Travelling solo: 14 tips for the beginner

By in Culture

The chance to explore a new — or familiar — city at your own pace is liberating, but it can also be intimidating. Whether your concerns are safety, meeting new people or how not to get bored, these tips will help you.

If you are a beginner solo traveller looking for some advice for your first time, these tips are for you!

1. Start with a weekend trip: even one night alone in a new city will help you determine if solo travel is for you and if you want to try a longer trip in the future.

2. Try an organized tour around the city: although organized tours may not be the most exciting way to see a city, they are a very safe and easy way to get oriented in your new location andTravellingsolo - Shamille Sarcuga allow you to connect with other travellers and locals alike.

3. Do your research: familiarize yourself with the destination as much as you can, on things such as unsafe areas and local customs. This will help you avoid travel disturbances and will allow you to make the most of your trip. Learning simple phrases in the local language will also help you communicate in an emergency.

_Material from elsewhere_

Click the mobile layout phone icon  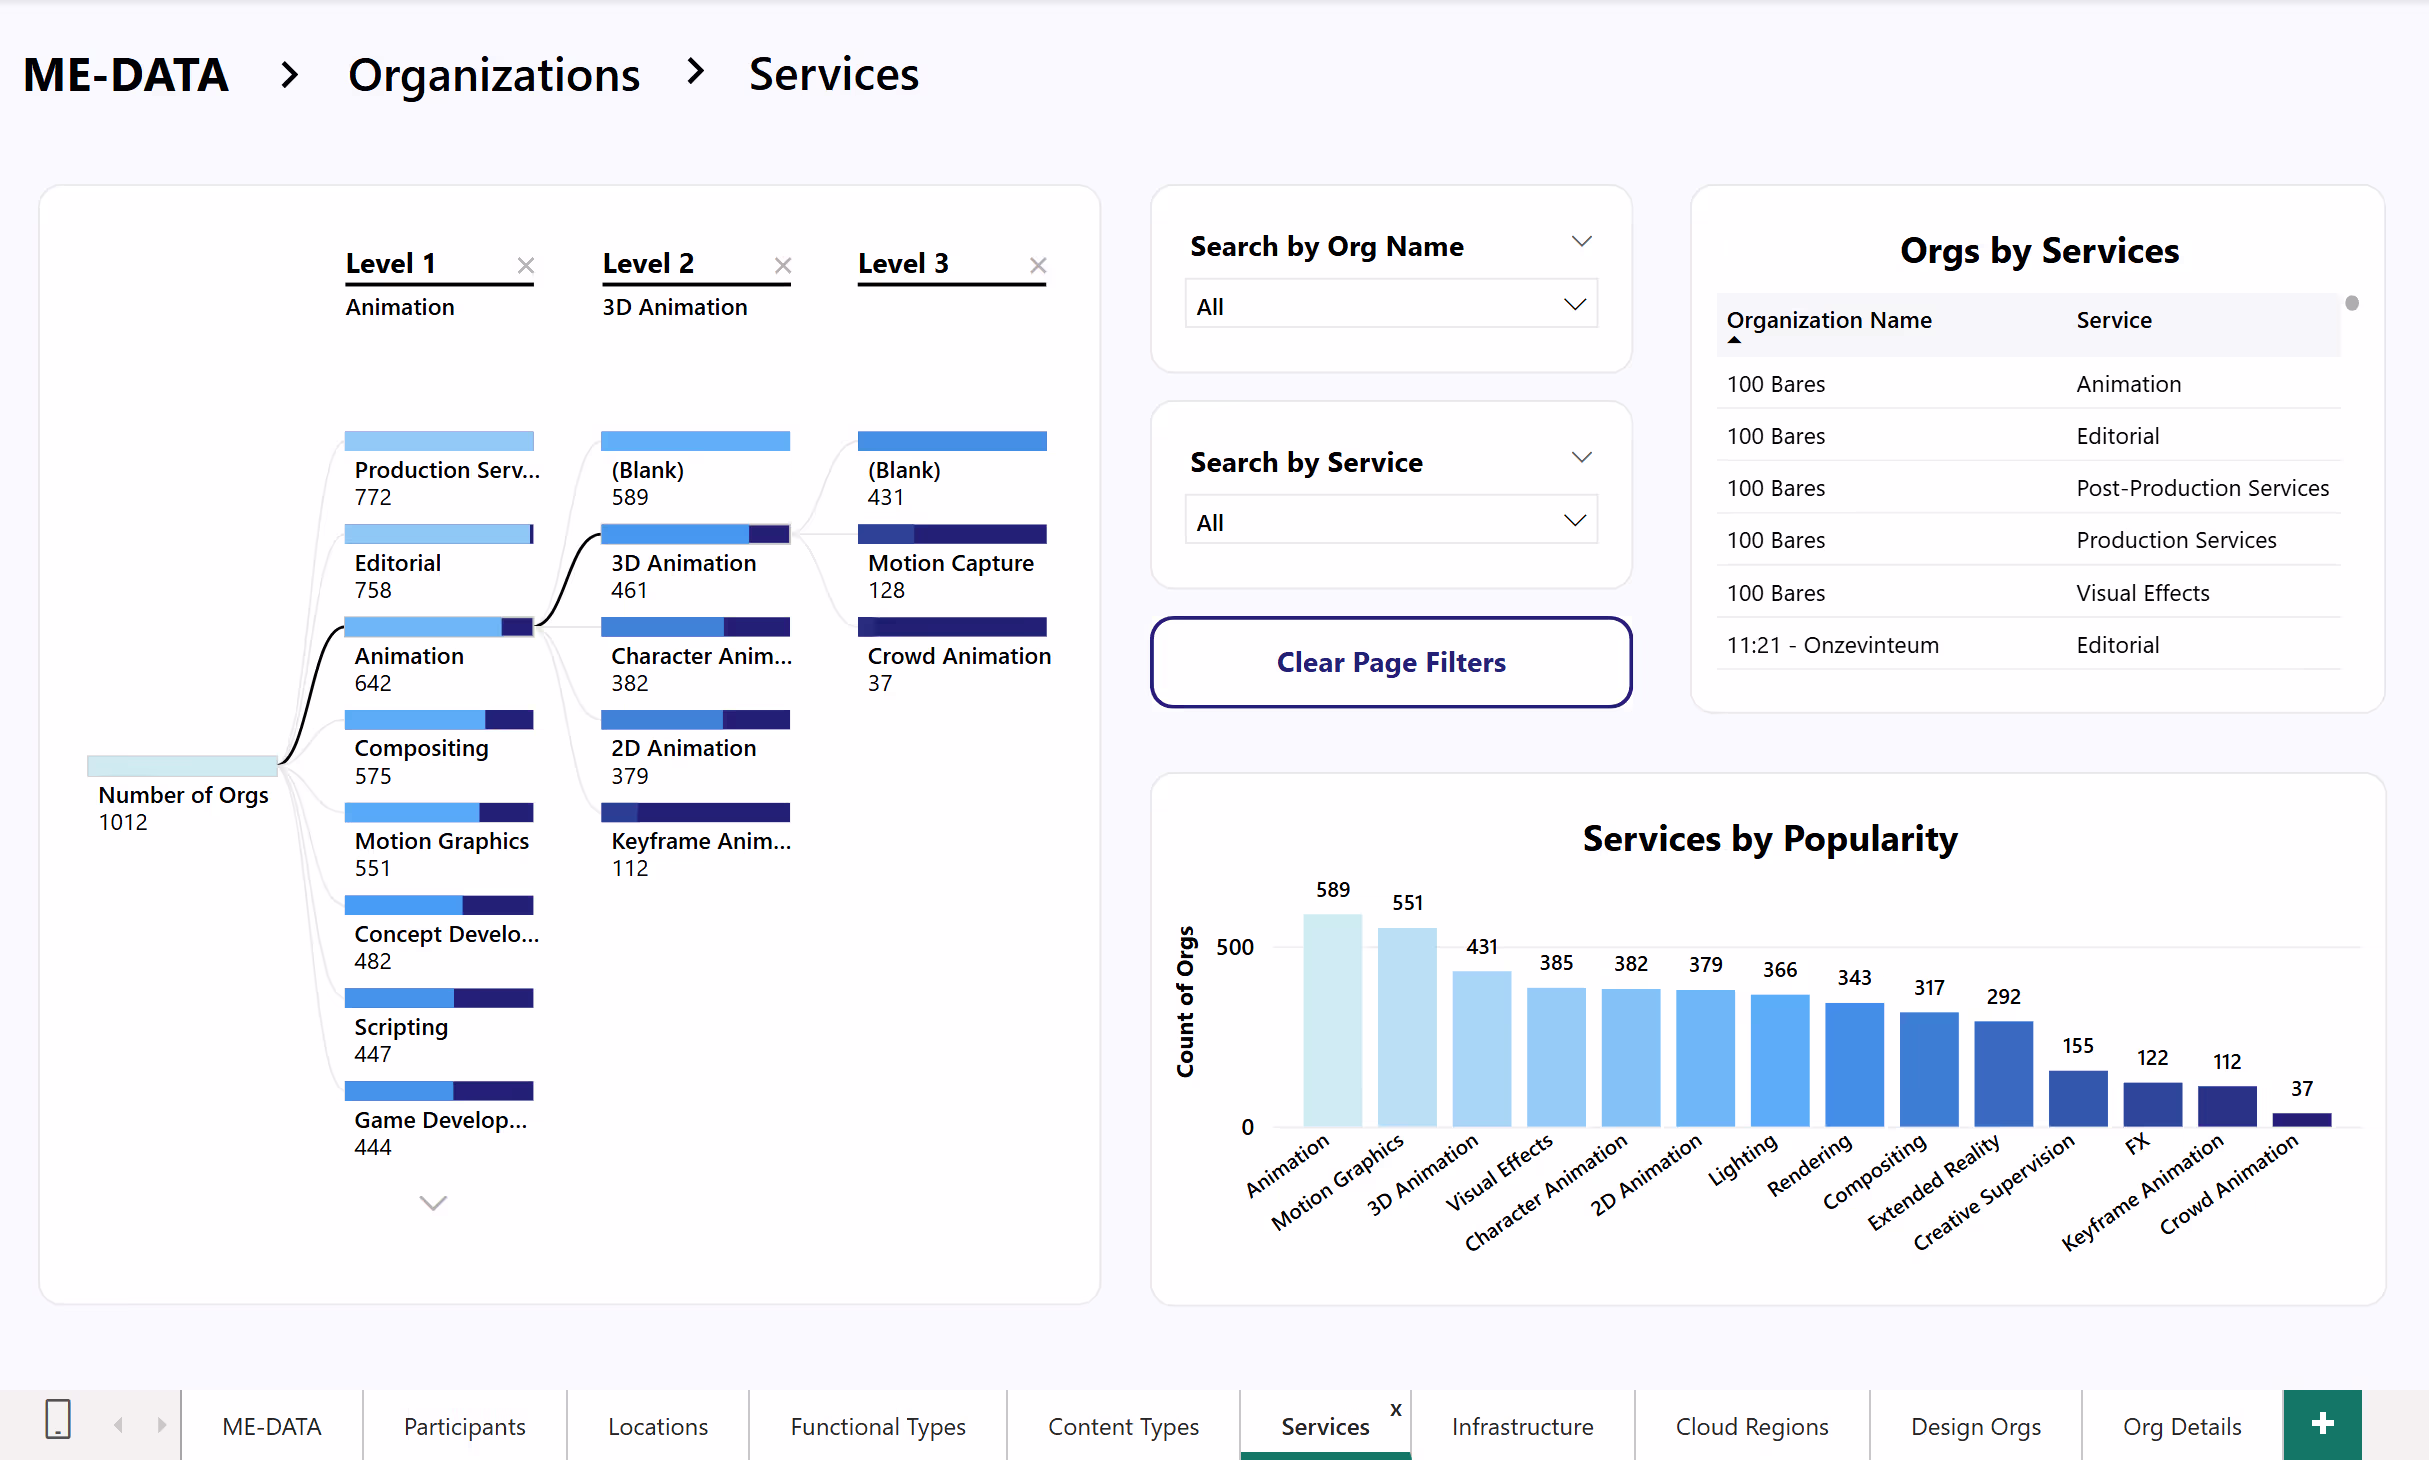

4. Book accommodations ahead of time: don’t wait until you get to your destination to book accommodations. Although the freedom to come and go as you please may be appealing, having accommodations booked will prevent you from having nowhere to stay.

5. Stay at a hostel: hostels can be a very inexpensive and safe way to travel. As long as you do your research — and read reviews, not just rates — hostels allow you to meet new people from around the world wherever you go.

6. Take a game with you: card games are loved around the world, so packing a deck of cards will allow you to connect with lots of different people and make friends along the way!

7. Go to the local market: by checking out the local market, you can learn a lot about the local culture, cuisine, agriculture and language.

8. Make a travel portfolio: in your travel portfolio, include booking confirmations, itinerary details and any other important information you may need to keep your travelling rolling smoothly.

9. Make copies of your important documents and identification: if your passport or boarding passes get stolen, having a copy can make the process of getting back home a lot easier.

10. Check reviews of your accommodations: some places seem great online, but checking reviews from past travellers will give you the best idea of what to expect.

11. Avoid ride shares or cabs that don’t look safe: if you are uncomfortable getting into a cab  or ride share, trust your gut and don’t get in. It is better to get back to your accommodation a little later, than get into an unsafe car. This also will help you avoid any potential scams.

12. Know local emergency numbers: in the case of an emergency, knowing the right number to call can be extremely helpful — especially if there is a language barrier between you and the locals.

13. Leave your valuables at home: although you may want to bring your phone and camera, leave valuable items, such as your laptop and jewelry, at home where they won’t get stolen — unless, of course, you absolutely need them.

14. Share your itinerary: make sure your family or friends at home know where you are going and when you are supposed to come home. Keep in contact with them every few days so they know you are safe and where to contact you if anything comes up.